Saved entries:
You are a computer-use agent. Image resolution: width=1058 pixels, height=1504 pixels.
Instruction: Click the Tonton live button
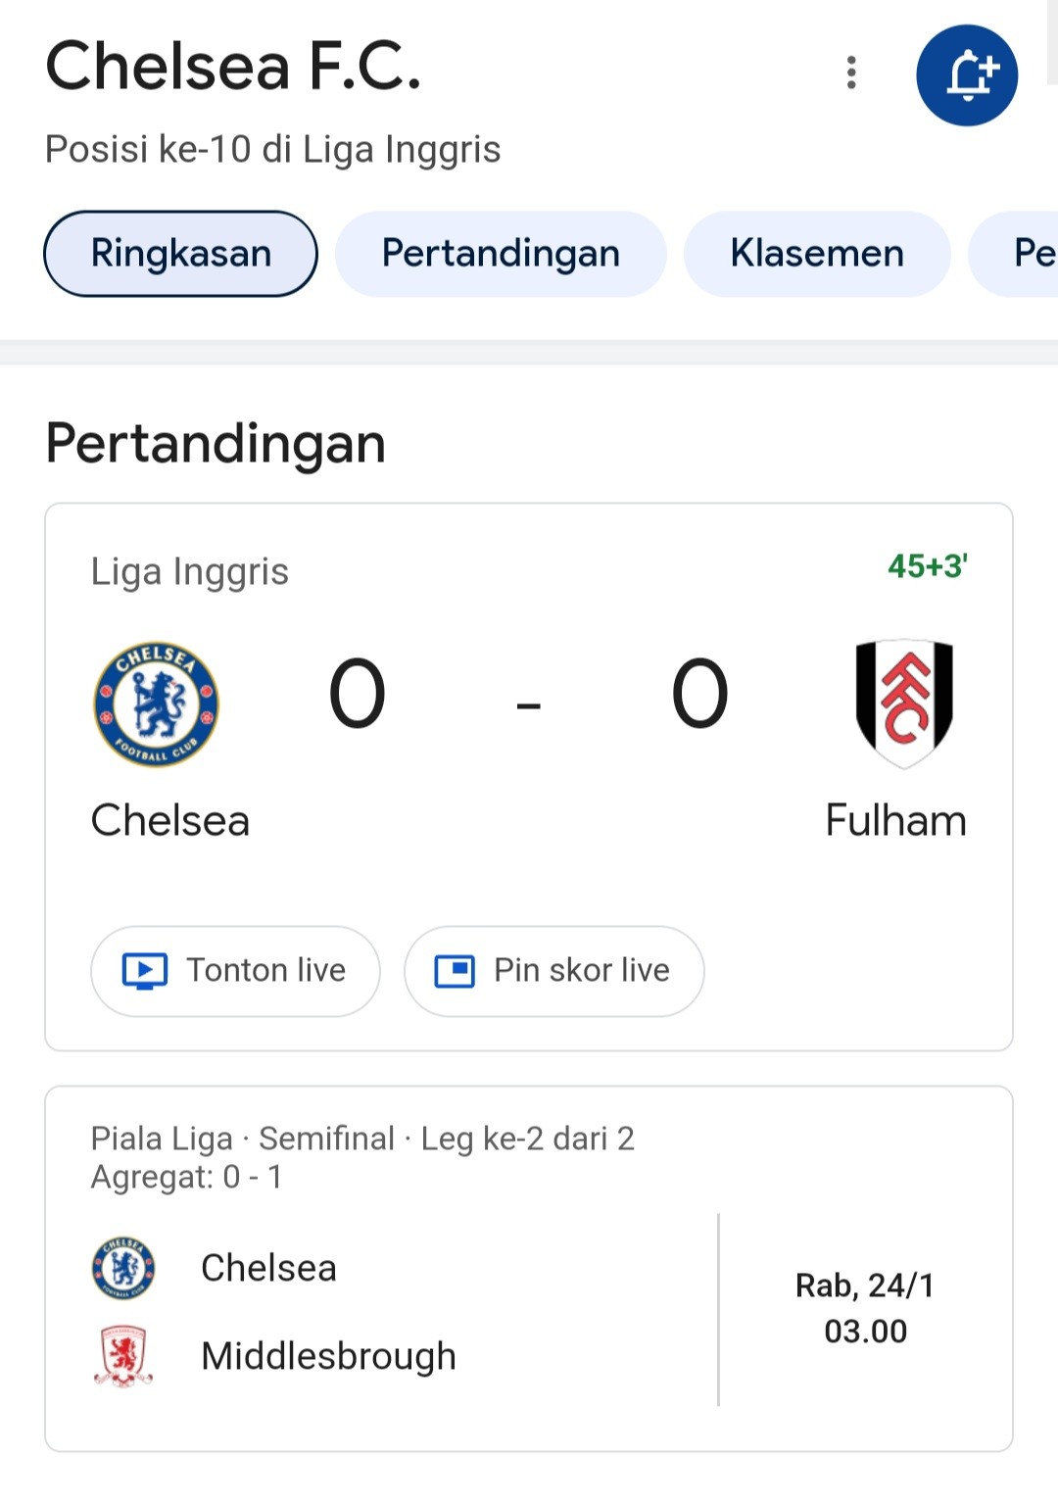pos(235,971)
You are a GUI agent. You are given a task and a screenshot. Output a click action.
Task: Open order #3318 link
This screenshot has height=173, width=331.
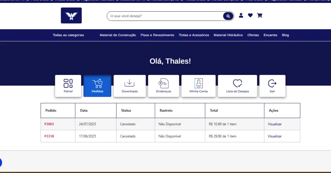tap(49, 136)

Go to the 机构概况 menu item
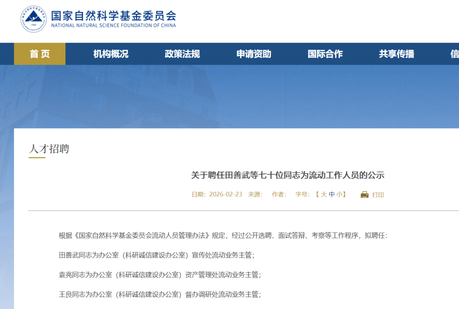click(111, 54)
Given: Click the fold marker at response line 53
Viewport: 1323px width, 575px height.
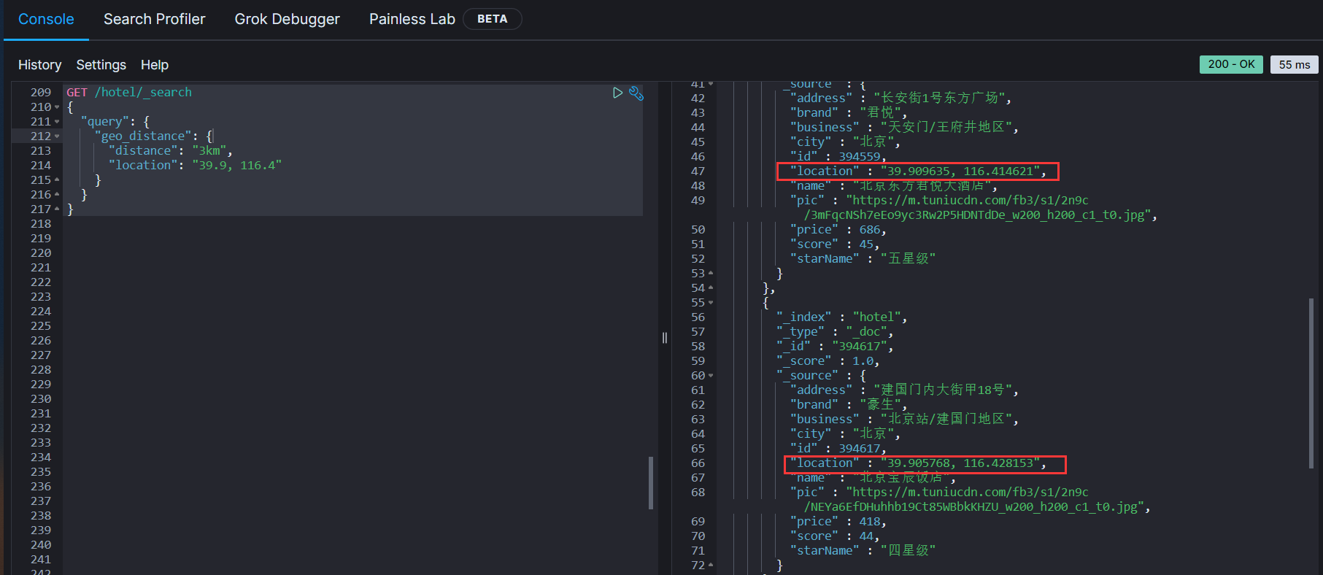Looking at the screenshot, I should [x=711, y=274].
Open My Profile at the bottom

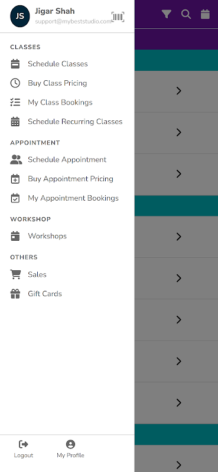point(70,449)
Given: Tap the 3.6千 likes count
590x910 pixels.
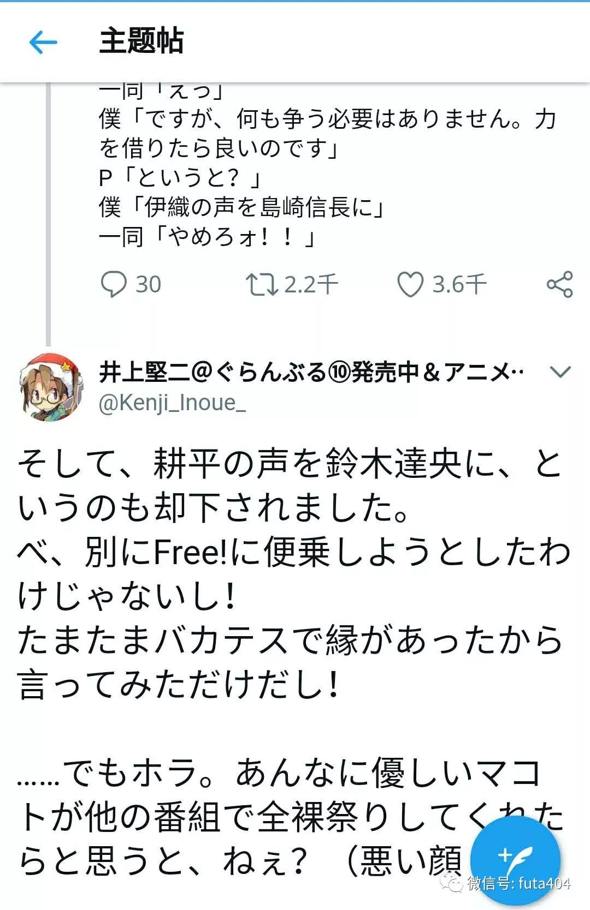Looking at the screenshot, I should click(461, 283).
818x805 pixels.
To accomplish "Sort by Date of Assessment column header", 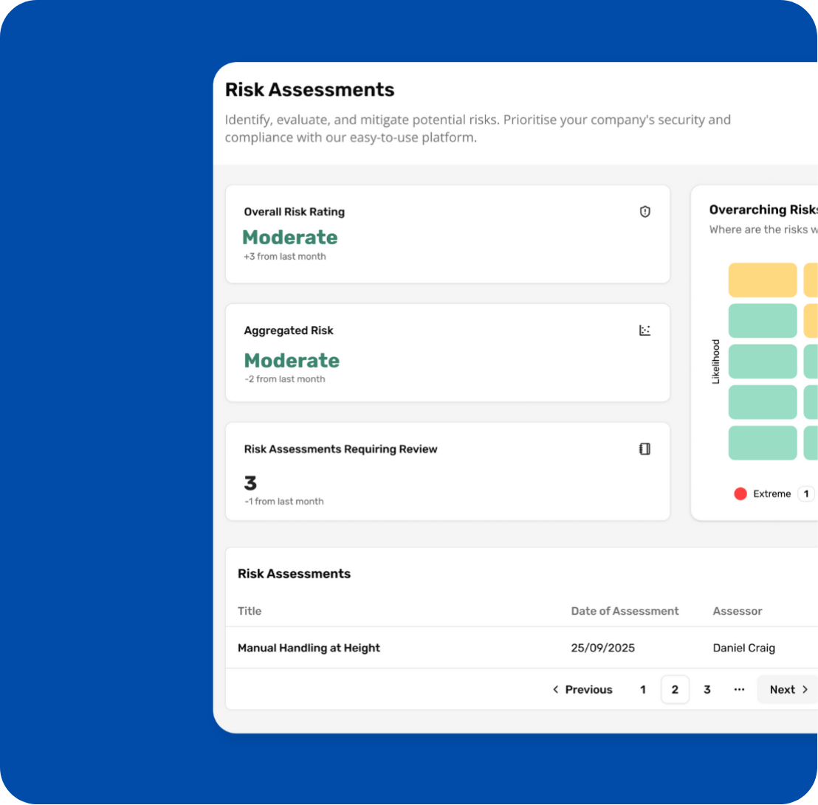I will click(x=625, y=611).
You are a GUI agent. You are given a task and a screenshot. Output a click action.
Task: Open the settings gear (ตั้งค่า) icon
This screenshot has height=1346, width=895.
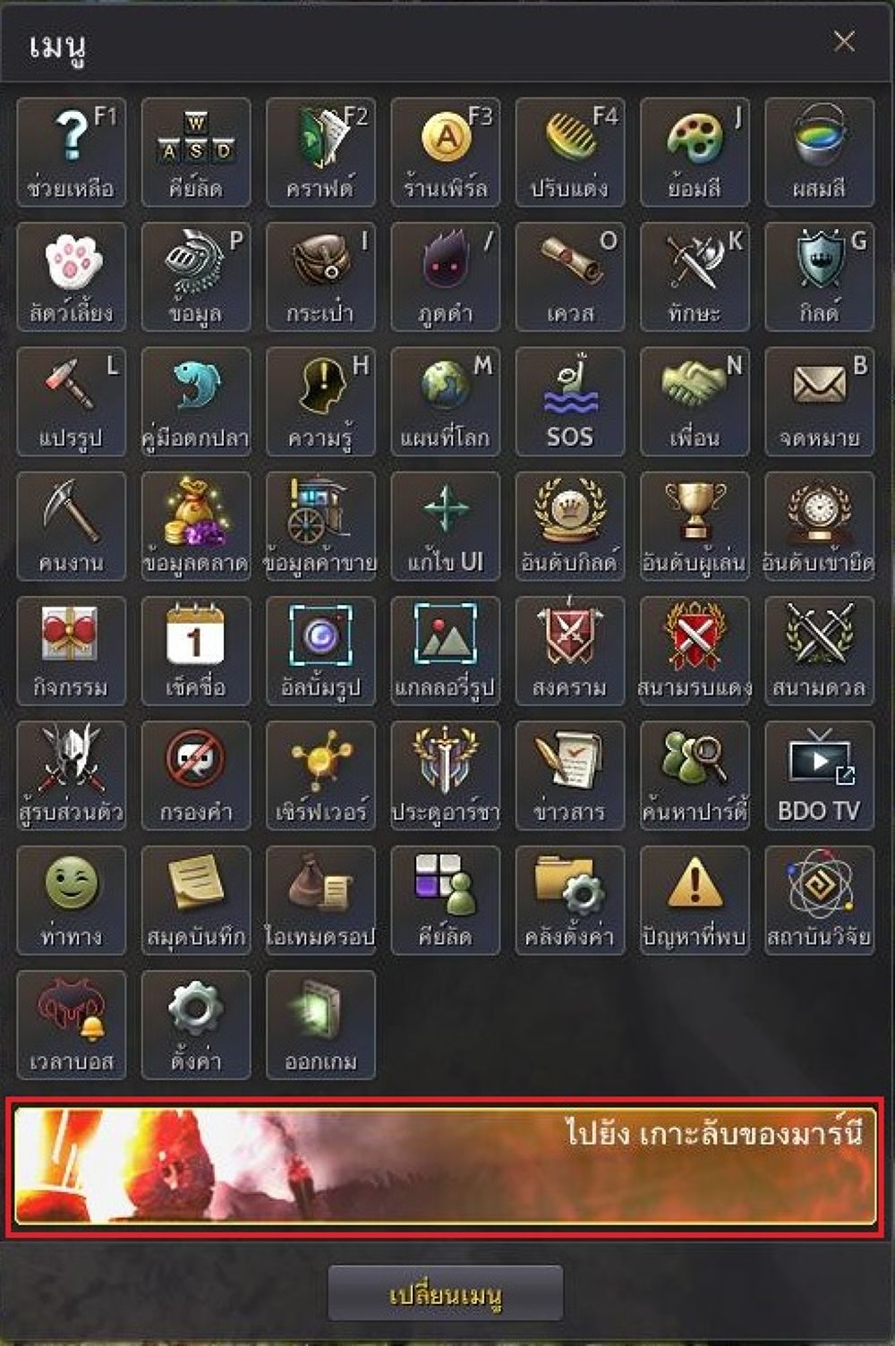[x=195, y=1025]
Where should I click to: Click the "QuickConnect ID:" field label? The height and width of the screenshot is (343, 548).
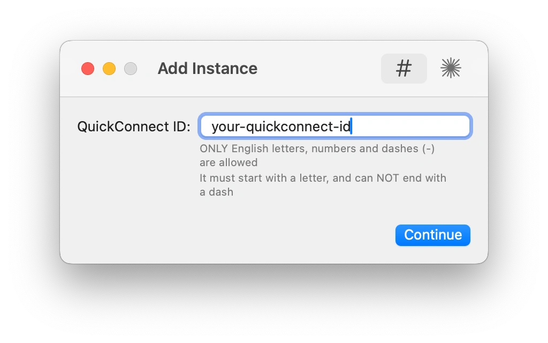pos(134,127)
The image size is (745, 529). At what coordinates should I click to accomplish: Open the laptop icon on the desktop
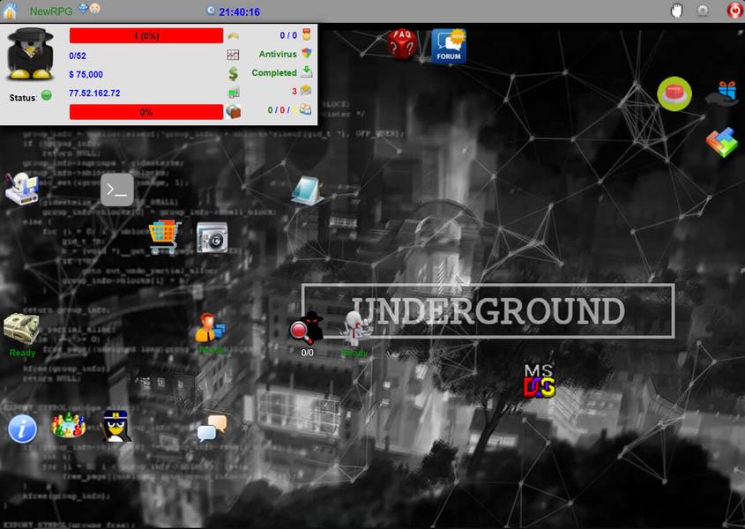coord(307,190)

• **Task statement**: Leave every picture out and retype exactly the lines of the records above from the one holding "This screenshot has height=1346, width=895." through the last, both ends included and nothing besides.

• **Written reply**:
This screenshot has height=1346, width=895.
[x=195, y=1025]
Where should I click to: Click the "QuickConnect ID:" field label? The height and width of the screenshot is (343, 548).
pos(134,127)
The image size is (745, 529). At what coordinates should I click to accomplish: Open the laptop icon on the desktop
coord(307,190)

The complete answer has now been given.